Top reviews from the United States

Reviewed in the United States on January 31, 2024
It's a wonderful wonderful book about the human rights violations after the Honduras coup. The stories of what people went through are sad, but nonetheless it happened and it tells you the reason why so many began to immigrate years after. It's an excellent read if you want to know the details of what happens after a coup to regular citizens as the rule of law deteriorates. It also points to what happens to a country when the rule of law deteriorates.
Reviewed in the United States on April 7, 2024
Learned about how the non-elite Honduran people were robbed of their homeland but never gave up fighting to reclaim their country.

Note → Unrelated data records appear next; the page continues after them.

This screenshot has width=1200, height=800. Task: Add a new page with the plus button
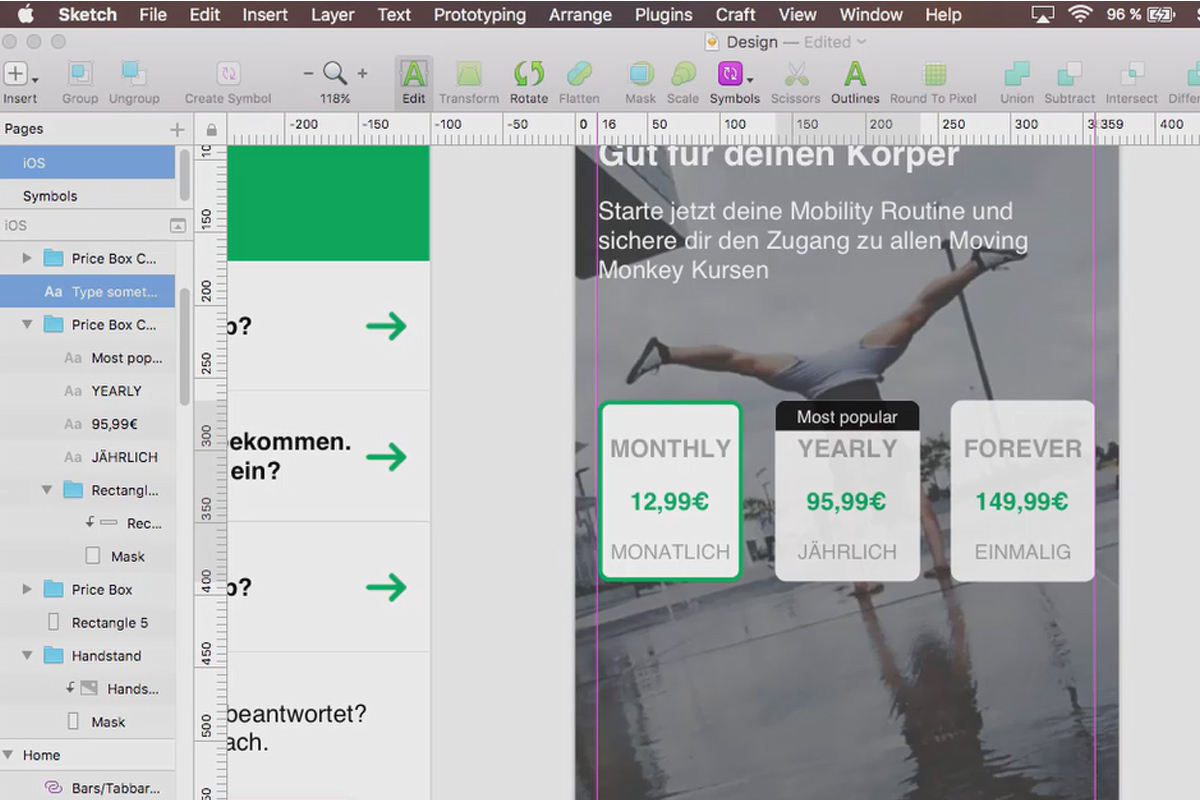click(x=177, y=128)
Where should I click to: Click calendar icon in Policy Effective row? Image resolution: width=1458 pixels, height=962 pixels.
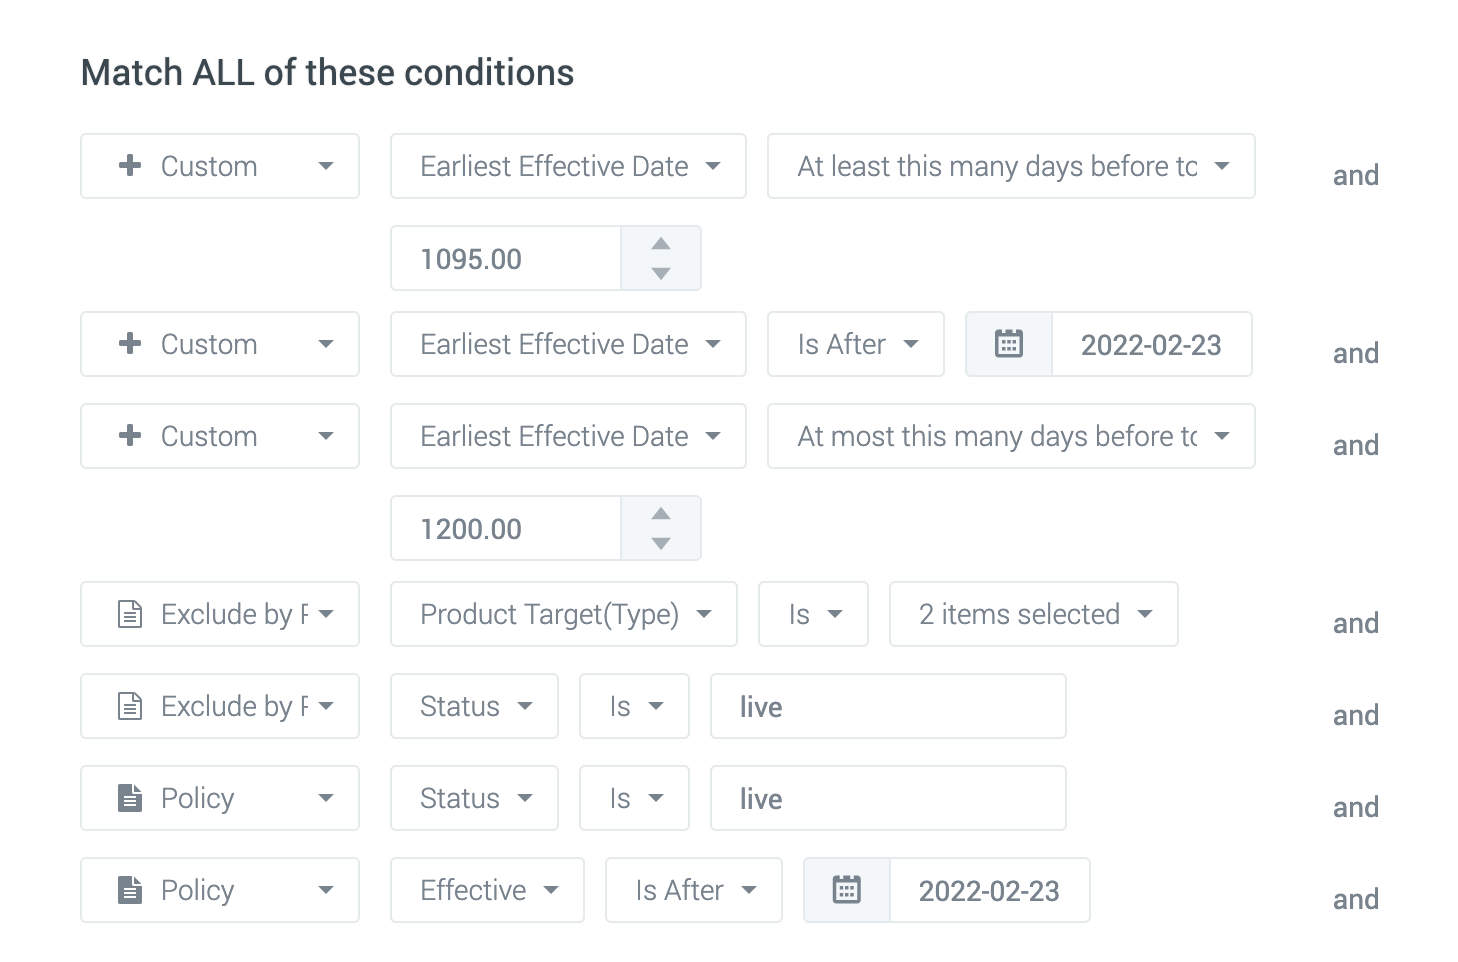[846, 890]
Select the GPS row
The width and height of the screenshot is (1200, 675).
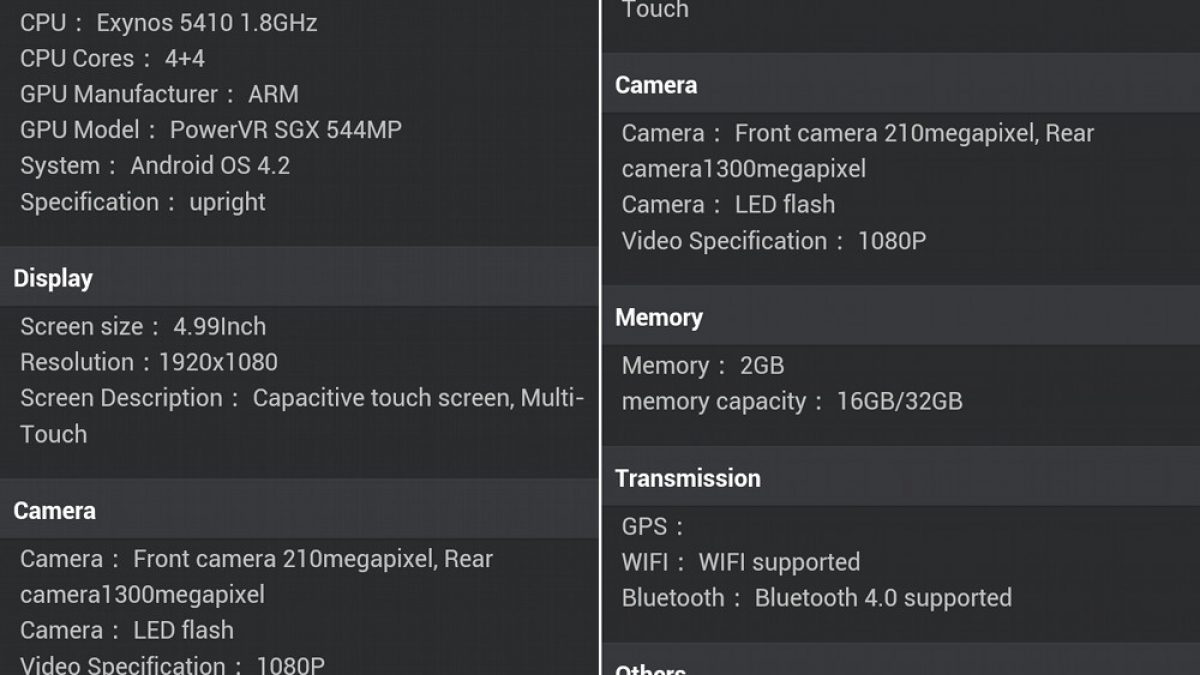tap(653, 527)
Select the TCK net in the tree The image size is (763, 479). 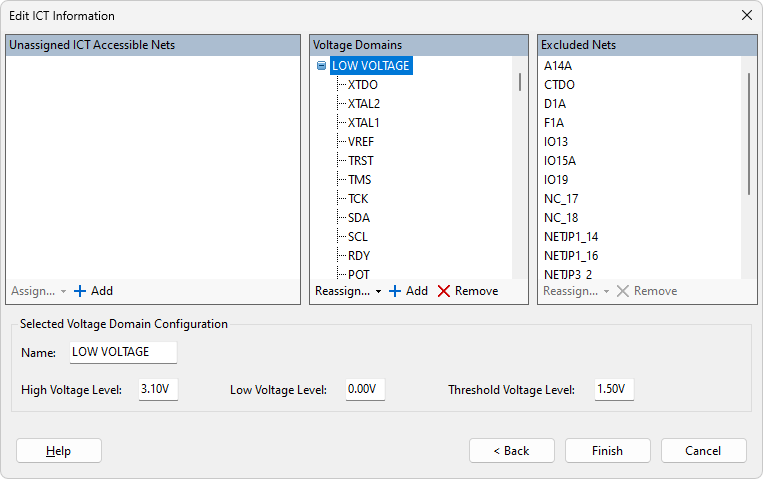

Reviewed in the United States on January 11, 2019
I live and work as a Catholic deacon in southwest Honduras. I’ve been here for more than eleven years and thus I have lived through much of what Dan Frank writes about in her recent book, The Long Honduran Night: Resistance, Terror, and the United States in the Aftermath of the Coup.
I have not found many books written in English on Honduras and so I welcome this book. It is not a history per se, but it’s a work that combines research, advocacy, and personal experience.
Events are often related in a vacuum, with just statistics. Dr. Frank includes her own experiences accompanying people in Honduras and advocating for Honduras in US, even in the halls of Congress. This, very often, helps give a human face to statistics.
The work is clearly critical of the Honduran government and the US support of its repressive tactics, as well as of the Honduran political, social, and economic elites. This generally does not become an ideological rant, as I’ve found in some writers. I think her reflection on her many experiences with Hondurans provides a buffer to that temptation.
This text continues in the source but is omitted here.